(Stored items from a collection)

****************************************

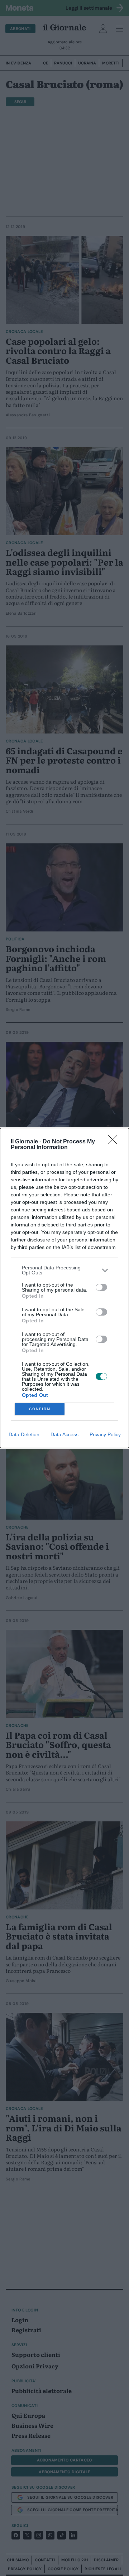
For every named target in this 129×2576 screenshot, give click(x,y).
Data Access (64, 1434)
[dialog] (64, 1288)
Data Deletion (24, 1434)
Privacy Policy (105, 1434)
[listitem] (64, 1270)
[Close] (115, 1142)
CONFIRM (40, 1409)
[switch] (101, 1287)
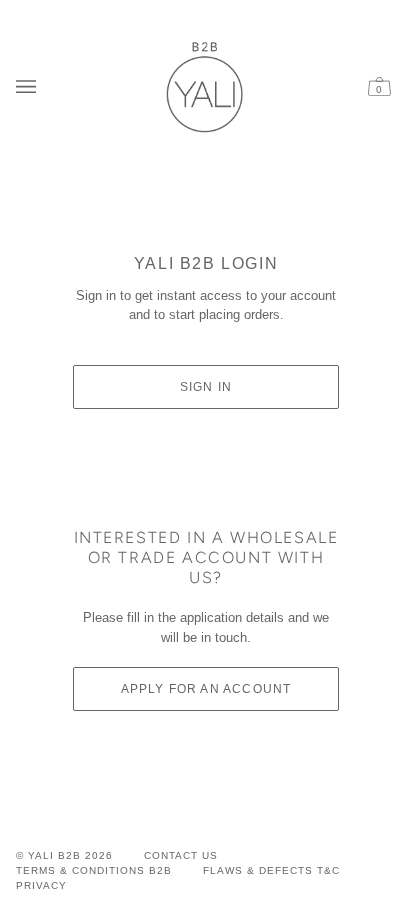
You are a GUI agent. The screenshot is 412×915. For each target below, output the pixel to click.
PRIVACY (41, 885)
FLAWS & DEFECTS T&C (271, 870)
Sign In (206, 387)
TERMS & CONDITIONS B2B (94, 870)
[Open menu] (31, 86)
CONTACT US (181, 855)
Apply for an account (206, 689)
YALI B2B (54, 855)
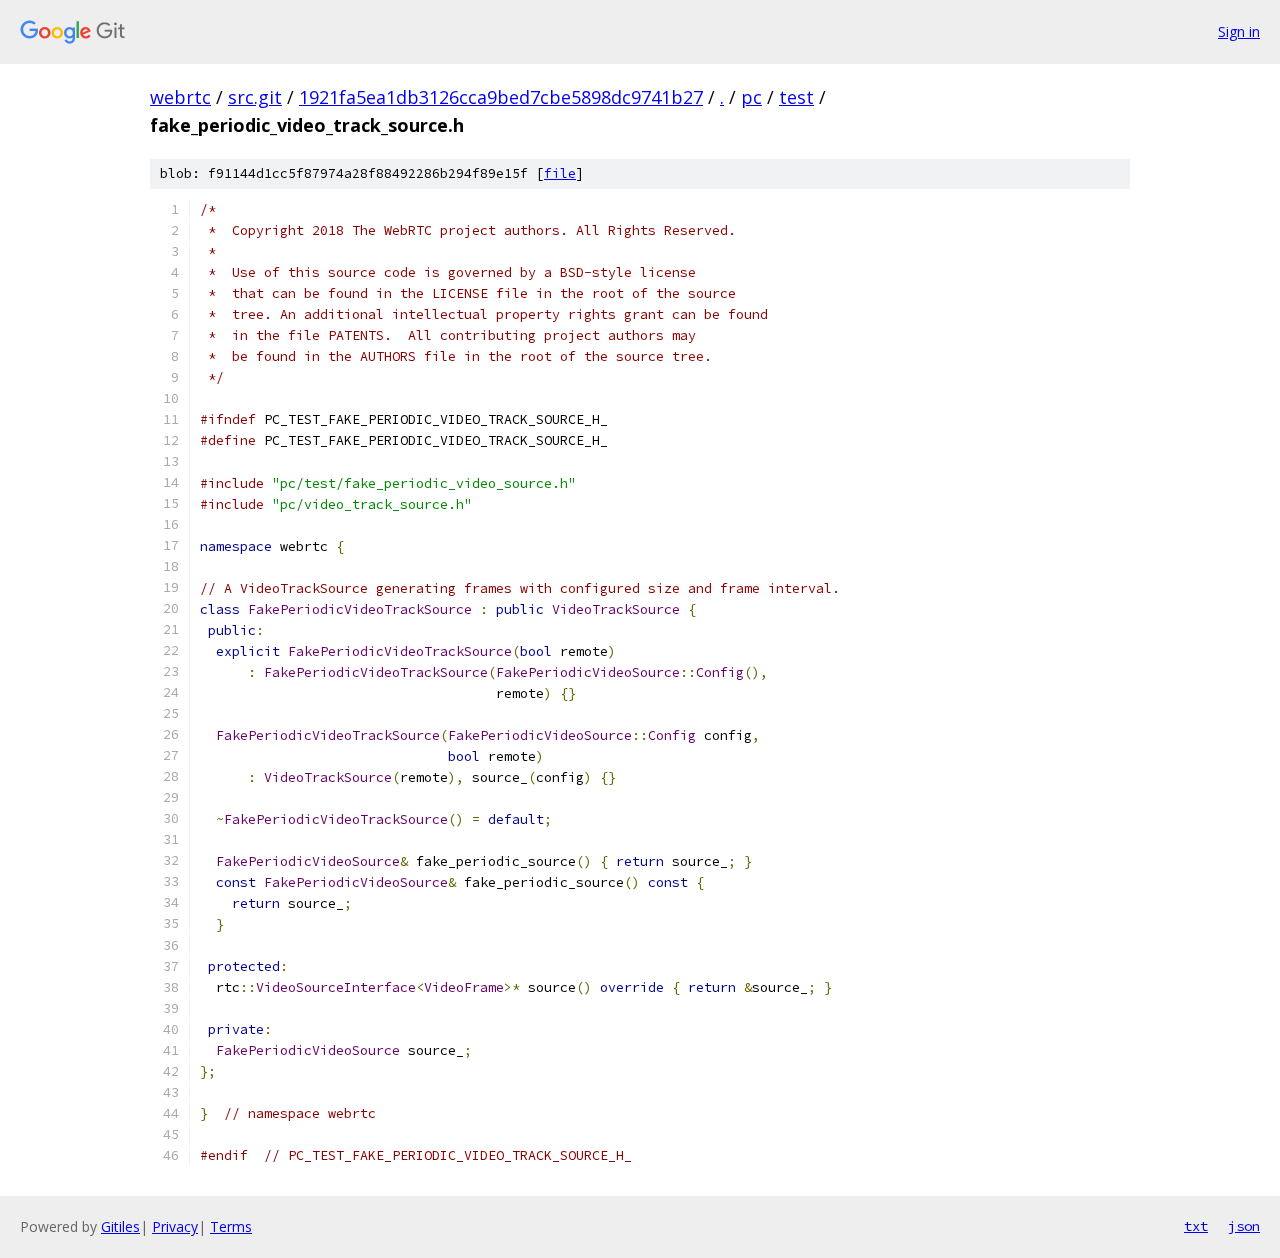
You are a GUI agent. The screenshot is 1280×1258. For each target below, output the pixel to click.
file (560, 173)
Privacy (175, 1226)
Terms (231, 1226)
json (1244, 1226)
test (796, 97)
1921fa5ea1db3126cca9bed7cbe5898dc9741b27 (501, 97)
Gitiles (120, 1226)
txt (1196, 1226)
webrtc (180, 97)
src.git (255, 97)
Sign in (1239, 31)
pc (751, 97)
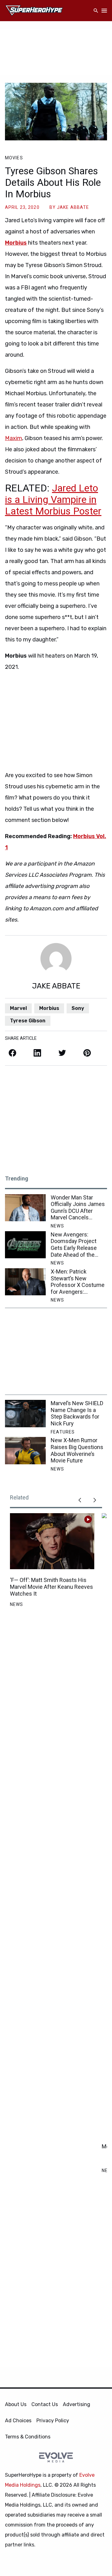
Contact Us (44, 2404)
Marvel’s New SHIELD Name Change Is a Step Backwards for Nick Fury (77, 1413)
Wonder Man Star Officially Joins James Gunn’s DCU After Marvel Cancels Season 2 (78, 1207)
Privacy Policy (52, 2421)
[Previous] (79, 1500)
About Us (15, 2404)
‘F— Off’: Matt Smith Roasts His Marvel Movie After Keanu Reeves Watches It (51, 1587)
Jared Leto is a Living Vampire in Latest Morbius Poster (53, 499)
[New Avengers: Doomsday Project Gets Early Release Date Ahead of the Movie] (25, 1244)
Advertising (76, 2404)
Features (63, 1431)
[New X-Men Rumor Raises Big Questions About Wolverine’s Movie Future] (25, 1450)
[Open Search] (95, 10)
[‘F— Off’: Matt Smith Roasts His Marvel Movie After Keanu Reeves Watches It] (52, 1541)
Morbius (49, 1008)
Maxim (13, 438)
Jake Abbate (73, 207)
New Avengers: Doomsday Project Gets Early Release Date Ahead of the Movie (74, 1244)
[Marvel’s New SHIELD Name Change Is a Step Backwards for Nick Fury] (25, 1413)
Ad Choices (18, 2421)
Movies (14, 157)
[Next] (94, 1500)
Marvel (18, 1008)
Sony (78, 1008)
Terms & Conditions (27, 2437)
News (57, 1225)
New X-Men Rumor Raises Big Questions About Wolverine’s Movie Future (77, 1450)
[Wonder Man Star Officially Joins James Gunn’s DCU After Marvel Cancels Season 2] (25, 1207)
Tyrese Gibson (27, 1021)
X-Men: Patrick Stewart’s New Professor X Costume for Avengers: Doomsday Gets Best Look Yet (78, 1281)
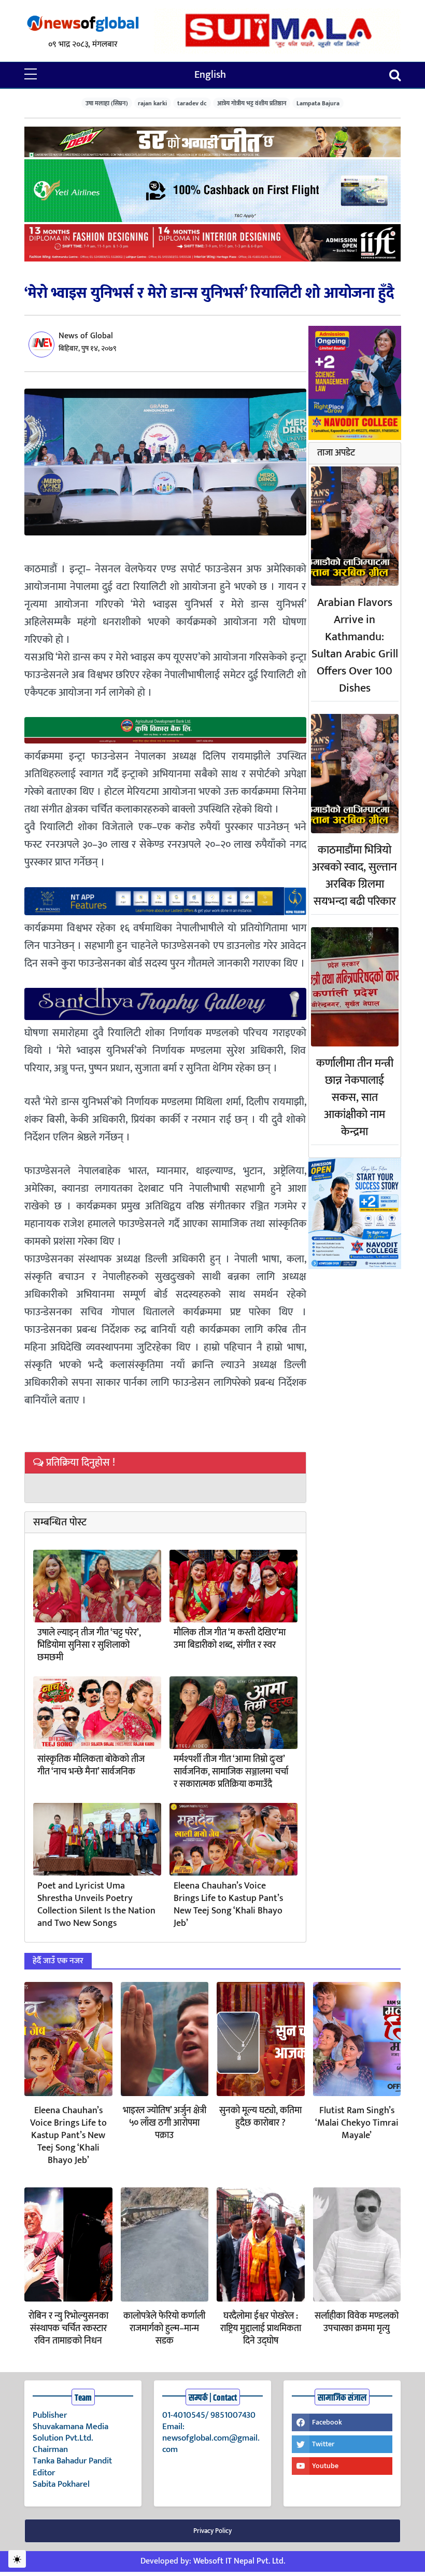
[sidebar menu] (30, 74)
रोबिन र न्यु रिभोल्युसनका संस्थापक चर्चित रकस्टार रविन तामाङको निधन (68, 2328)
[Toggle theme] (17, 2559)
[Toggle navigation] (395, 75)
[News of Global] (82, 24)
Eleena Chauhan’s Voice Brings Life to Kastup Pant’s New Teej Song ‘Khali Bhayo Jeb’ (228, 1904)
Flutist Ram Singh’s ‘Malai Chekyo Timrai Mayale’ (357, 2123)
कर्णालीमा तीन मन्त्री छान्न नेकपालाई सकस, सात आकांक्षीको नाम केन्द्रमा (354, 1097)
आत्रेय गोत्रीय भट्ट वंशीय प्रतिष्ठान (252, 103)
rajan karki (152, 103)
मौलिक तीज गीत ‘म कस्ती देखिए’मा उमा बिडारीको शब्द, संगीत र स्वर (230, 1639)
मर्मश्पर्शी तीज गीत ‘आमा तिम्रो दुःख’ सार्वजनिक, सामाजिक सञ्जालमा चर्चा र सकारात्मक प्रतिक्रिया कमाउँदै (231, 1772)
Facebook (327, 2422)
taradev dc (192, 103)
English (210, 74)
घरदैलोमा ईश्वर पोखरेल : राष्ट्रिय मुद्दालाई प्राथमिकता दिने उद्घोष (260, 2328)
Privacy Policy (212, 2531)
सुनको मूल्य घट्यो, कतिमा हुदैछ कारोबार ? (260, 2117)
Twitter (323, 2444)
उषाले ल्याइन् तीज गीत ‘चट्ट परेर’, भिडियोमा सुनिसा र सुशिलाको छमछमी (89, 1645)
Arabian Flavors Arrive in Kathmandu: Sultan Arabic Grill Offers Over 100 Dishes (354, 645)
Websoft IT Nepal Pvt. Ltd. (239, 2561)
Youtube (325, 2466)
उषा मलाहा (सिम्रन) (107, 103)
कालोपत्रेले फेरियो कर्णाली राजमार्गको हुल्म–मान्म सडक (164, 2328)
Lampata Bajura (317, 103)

****************************************

__TASK TO CARRY OUT__. Please transcribe all of the records above exactly, leaving out any pictures.

__EXERCISE RESPONSE__.
For every named target in this 129×2576 screenshot, give click(x,y).
Data Access (64, 1434)
[dialog] (64, 1288)
Data Deletion (24, 1434)
Privacy Policy (105, 1434)
[listitem] (64, 1270)
[Close] (115, 1142)
CONFIRM (40, 1409)
[switch] (101, 1287)
You are a GUI agent. The screenshot is 412×915. For each target below, output the pixel to click.
PRIVACY (41, 885)
FLAWS & DEFECTS T&C (271, 870)
Sign In (206, 387)
TERMS & CONDITIONS B2B (94, 870)
[Open menu] (31, 86)
CONTACT US (181, 855)
Apply for an account (206, 689)
YALI B2B (54, 855)
You are a GUI agent. The screenshot is 1280×1258. For each target below, output the pixel to click.
file (560, 173)
Privacy (175, 1226)
Terms (231, 1226)
json (1244, 1226)
test (796, 97)
1921fa5ea1db3126cca9bed7cbe5898dc9741b27 (501, 97)
Gitiles (120, 1226)
txt (1196, 1226)
webrtc (180, 97)
src.git (255, 97)
Sign in (1239, 31)
pc (751, 97)
Contact Us (44, 2404)
Marvel’s New SHIELD Name Change Is a Step Backwards for Nick Fury (77, 1413)
Wonder Man Star Officially Joins James Gunn’s DCU After Marvel Cancels Season 2 (78, 1207)
Privacy Policy (52, 2421)
[Previous] (79, 1500)
About Us (15, 2404)
‘F— Off’: Matt Smith Roasts His Marvel Movie After Keanu Reeves Watches It (51, 1587)
Jared Leto is a Living Vampire in Latest Morbius Poster (53, 499)
[New Avengers: Doomsday Project Gets Early Release Date Ahead of the Movie] (25, 1244)
Advertising (76, 2404)
Features (63, 1431)
[New X-Men Rumor Raises Big Questions About Wolverine’s Movie Future] (25, 1450)
[Open Search] (95, 10)
[‘F— Off’: Matt Smith Roasts His Marvel Movie After Keanu Reeves Watches It] (52, 1541)
Morbius (49, 1008)
Maxim (13, 438)
Jake Abbate (73, 207)
New Avengers: Doomsday Project Gets Early Release Date Ahead of the Movie (74, 1244)
[Marvel’s New SHIELD Name Change Is a Step Backwards for Nick Fury] (25, 1413)
Ad Choices (18, 2421)
Movies (14, 157)
[Next] (94, 1500)
Marvel (18, 1008)
Sony (78, 1008)
Terms & Conditions (27, 2437)
News (57, 1225)
New X-Men Rumor Raises Big Questions About Wolverine’s Movie Future (77, 1450)
[Wonder Man Star Officially Joins James Gunn’s DCU After Marvel Cancels Season 2] (25, 1207)
Tyrese Gibson (27, 1021)
X-Men: Patrick Stewart’s New Professor X Costume for Avengers: Doomsday Gets Best Look Yet (78, 1281)
[sidebar menu] (30, 74)
रोबिन र न्यु रिभोल्युसनका संस्थापक चर्चित रकस्टार रविन तामाङको निधन (68, 2328)
[Toggle theme] (17, 2559)
[Toggle navigation] (395, 75)
[News of Global] (82, 24)
Eleena Chauhan’s Voice Brings Life to Kastup Pant’s New Teej Song ‘Khali Bhayo Jeb’ (228, 1904)
Flutist Ram Singh’s ‘Malai Chekyo Timrai Mayale’ (357, 2123)
कर्णालीमा तीन मन्त्री छान्न नेकपालाई सकस, सात आकांक्षीको नाम केन्द्रमा (354, 1097)
आत्रेय गोत्रीय भट्ट वंशीय प्रतिष्ठान (252, 103)
rajan karki (152, 103)
मौलिक तीज गीत ‘म कस्ती देखिए’मा उमा बिडारीको शब्द, संगीत र स्वर (230, 1639)
मर्मश्पर्शी तीज गीत ‘आमा तिम्रो दुःख’ सार्वजनिक, सामाजिक सञ्जालमा चर्चा र सकारात्मक प्रतिक्रिया कमाउँदै (231, 1772)
Facebook (327, 2422)
taradev dc (192, 103)
English (210, 74)
घरदैलोमा ईश्वर पोखरेल : राष्ट्रिय मुद्दालाई प्राथमिकता दिने उद्घोष (260, 2328)
Privacy Policy (212, 2531)
सुनको मूल्य घट्यो, कतिमा हुदैछ कारोबार ? (260, 2117)
Twitter (323, 2444)
उषाले ल्याइन् तीज गीत ‘चट्ट परेर’, भिडियोमा सुनिसा र सुशिलाको छमछमी (89, 1645)
Arabian Flavors Arrive in Kathmandu: Sultan Arabic Grill Offers Over 100 Dishes (354, 645)
Websoft IT Nepal Pvt. Ltd. (239, 2561)
Youtube (325, 2466)
उषा मलाहा (सिम्रन) (107, 103)
कालोपत्रेले फेरियो कर्णाली राजमार्गको हुल्म–मान्म सडक (164, 2328)
Lampata Bajura (317, 103)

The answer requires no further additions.